**WHAT YOU WILL DO**
**A)** Summarize the health benefits article in exactly two sentences.
**B)** Answer these questions from the health benefits article, one line per answer, marked the same way:
(i) On which forms are offers of coverage made in 2016 reported?
(ii) As of what date are individual Marketplace policies expected to be available to enrollees?
(iii) How many main components do President-elect Trump's policy initiatives have?
**C)** Continue the health benefits article from its last line.
*** Opening of SOURCE DOCUMENT ***
In light of the 2016 presidential election results, we are left wondering what we can expect moving forward especially as it relates to Health and Welfare Benefits. President-elect Trump ran on a platform of “Replace and Repeal” of the Affordable Care Act (ACA). However, the process to repeal and replace the ACA will take time and nothing will happen between now and the New Year. It is too early to tell how all of this will play out. Open enrollment is currently underway in the Marketplaces across the country and it is expected that individual policies (and subsidies for lower and middle-income individuals) will be available to enrollees as of January 1, 2017. Additionally, employers are preparing and implementing their 2017 renewal decisions.

Right now, nothing has changed. Employers should be prepared to comply with the requirements of the ACA. These include:

  • The employer mandate (for applicable large employers with 50 or more full-time equivalent employees);
  • Reporting offers of coverage made in 2016 on Form 1094-C and 1095-C;
  • Payment of ACA taxes and fees (PCORI, TRP, etc.);
  • Any plan design changes applicable to plan years that begin on or after January 1, 2017.

It is anticipated that acting on the campaign promise “Replace and Repeal” will be one of the top priorities of the new administration. It is also anticipated that legislative changes may be easier than they might be otherwise with Republicans holding the majority in both chambers of Congress.

President-elect Trump's policy initiatives have seven main components:

  • Repeal the ACA.
  • Allow health insurance to be purchased across state lines.
  • Allow individuals to fully deduct health insurance premium payments from their tax returns.
  • Allow individuals to use health savings accounts (HSAs) in a more robust way than regulation currently allows.
  • Price transparency required from all healthcare providers.
  • Block-grant Medicaid to the states removing federal provisions on how Medicaid dollars can and should be spent by the states.
  • Remove barriers to entry into the free market for the pharmaceutical industry including consumer access to imported drugs.
*** Close of SOURCE DOCUMENT ***
*** Opening of EXERCISE DATA ***
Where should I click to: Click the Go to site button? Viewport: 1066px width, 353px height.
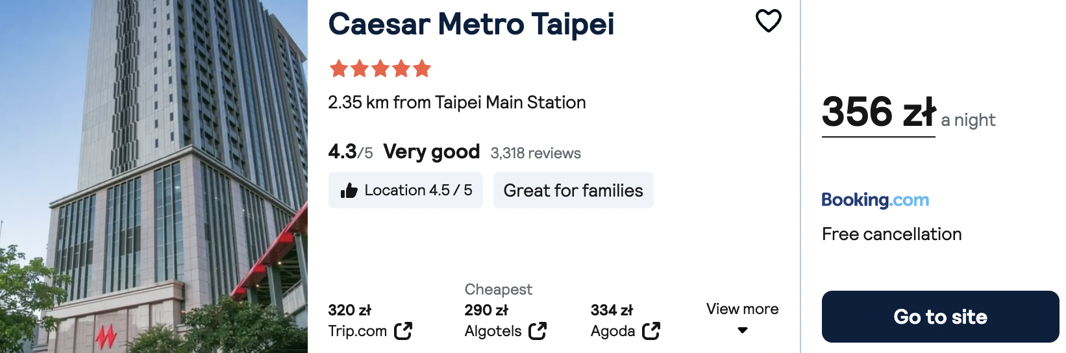[940, 317]
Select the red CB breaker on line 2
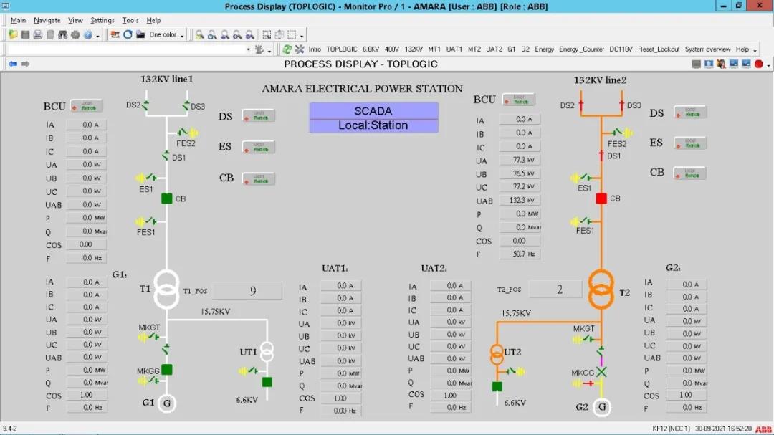The image size is (774, 435). click(x=601, y=199)
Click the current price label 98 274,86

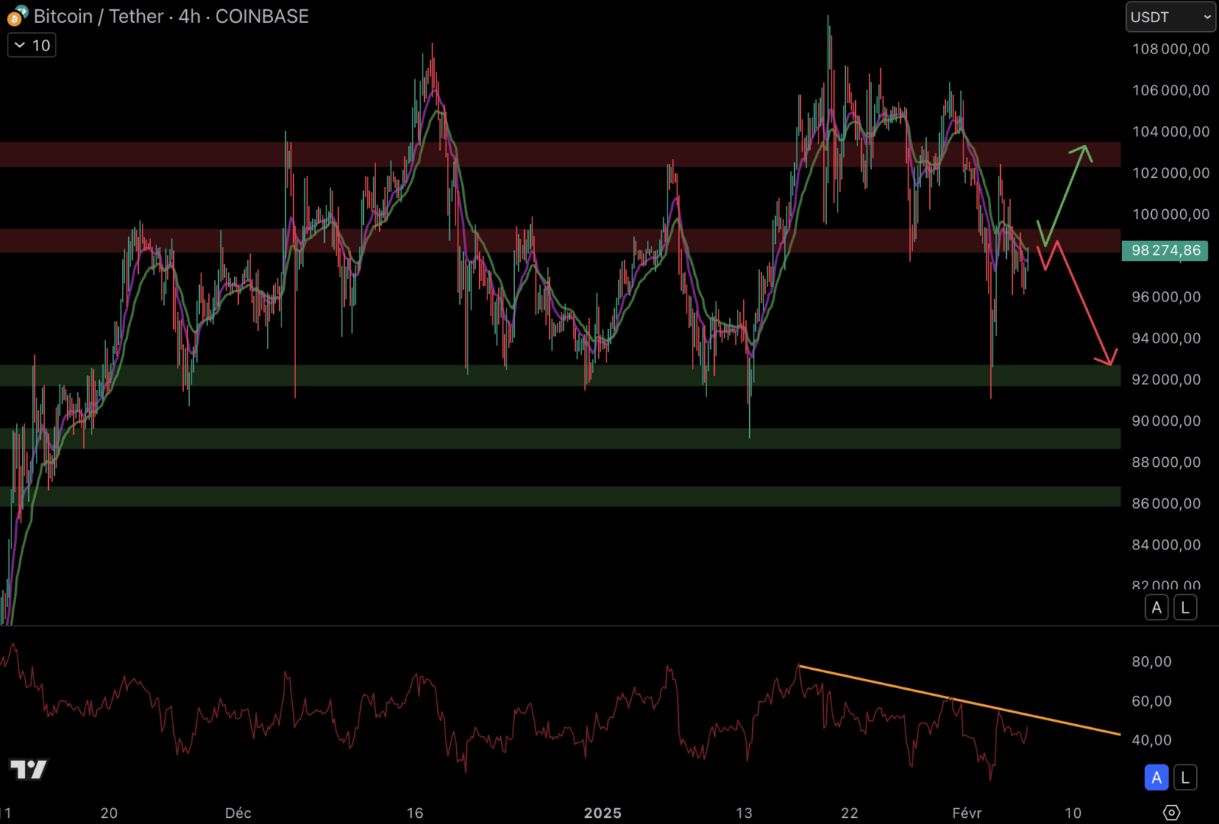tap(1165, 250)
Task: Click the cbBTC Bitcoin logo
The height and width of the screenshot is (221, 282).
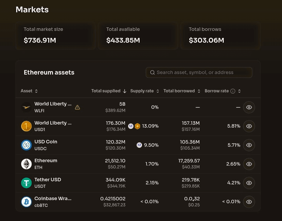Action: pos(26,202)
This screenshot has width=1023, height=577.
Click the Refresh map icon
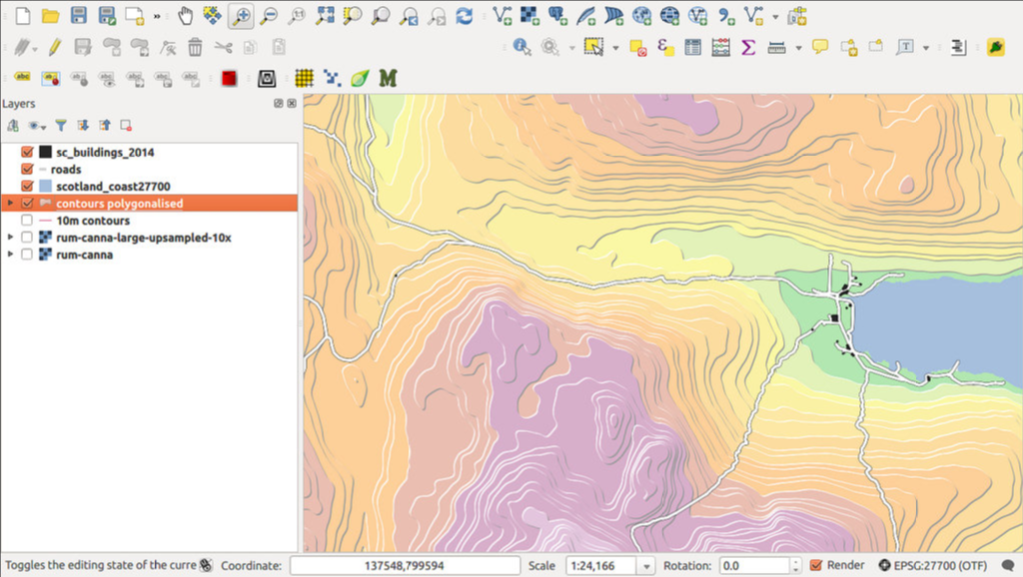point(464,16)
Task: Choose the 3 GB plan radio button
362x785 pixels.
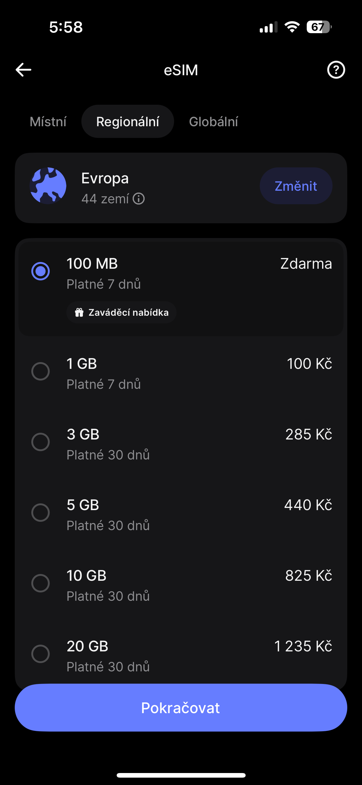Action: coord(41,442)
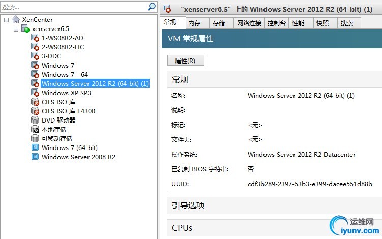Collapse the xenserver6.5 tree node
The image size is (382, 239).
point(16,29)
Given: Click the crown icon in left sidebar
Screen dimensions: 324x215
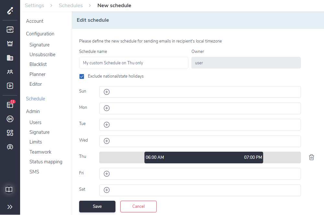Looking at the screenshot, I should (x=10, y=44).
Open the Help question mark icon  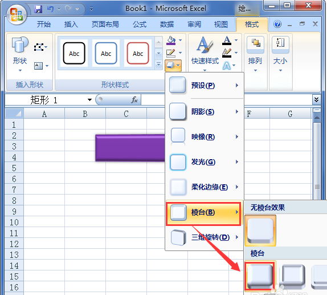pyautogui.click(x=277, y=24)
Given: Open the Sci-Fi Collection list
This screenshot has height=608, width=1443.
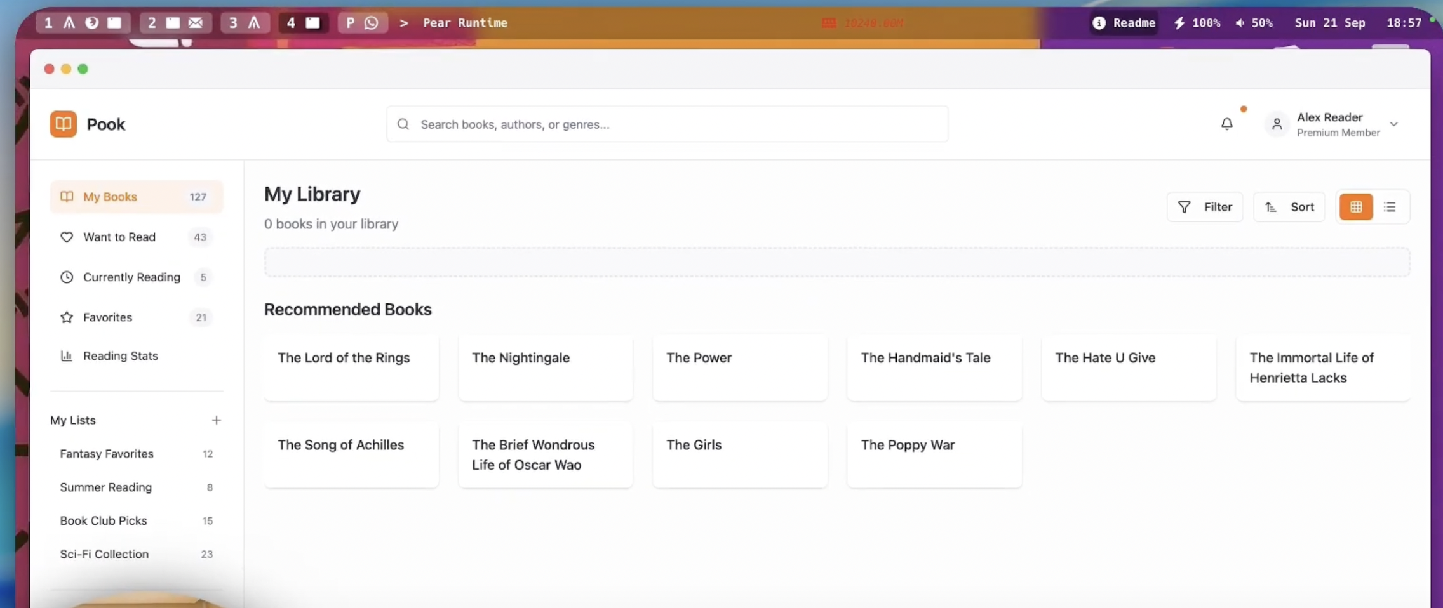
*** Close of EXERCISE DATA ***
**RESPONSES PER TASK**
**A)** After the 2016 presidential election, acting on President-elect Trump's promise to replace and repeal the Affordable Care Act is expected to be a top priority. Because that process will take time and nothing has changed yet, employers should keep complying with ACA requirements such as the employer mandate, reporting on Forms 1094-C and 1095-C, and ACA taxes and fees, while Trump's seven-part policy plan includes repealing the ACA, allowing insurance purchases across state lines, and block-granting Medicaid to the states.

**B)**
(i) Form 1094-C and 1095-C
(ii) January 1, 2017
(iii) Seven

**C)**
With these points in mind, the process of repealing a law is the same as creating a law. Repeal can be a simple repeal, or legislators can try to pass legislation to repeal and replace. Bills can begin in the House of Representatives, and if passed by the House, they are referred to the Senate. If it passes the Senate, it is sent to the President for signature or veto. Bills that begin in the Senate and pass the Senate are sent to the House of Representatives, which can pass (and if they wish, amend) the bill. If the Senate agrees with the bill as it is received from the House, or after conference with the House regarding amendments, they enroll the bill and it is sent to the White House for signature or veto.

Although Republicans hold the majority in the Senate, they do not have enough party votes to allow them to overcome a potential filibuster. A filibuster is when debate over a proposed piece of legislation is extended, allowing a delay or completely preventing the legislation from coming to a vote. Filibusters can continue until "three-fifths of the Senators duly chosen and sworn" close the debate by invoking cloture, or a parliamentary procedure that brings a debate to an end. Three-fifths of the Senate is 60 votes.

Therefore, there is greater potential to dismantle the ACA by using a budget tool known as reconciliation, which cannot be filibustered. If Congress can draft a reconciliation bill that meets the complex requirements of our budget rules, it would only need a simple majority of the Senate (51 votes) to pass.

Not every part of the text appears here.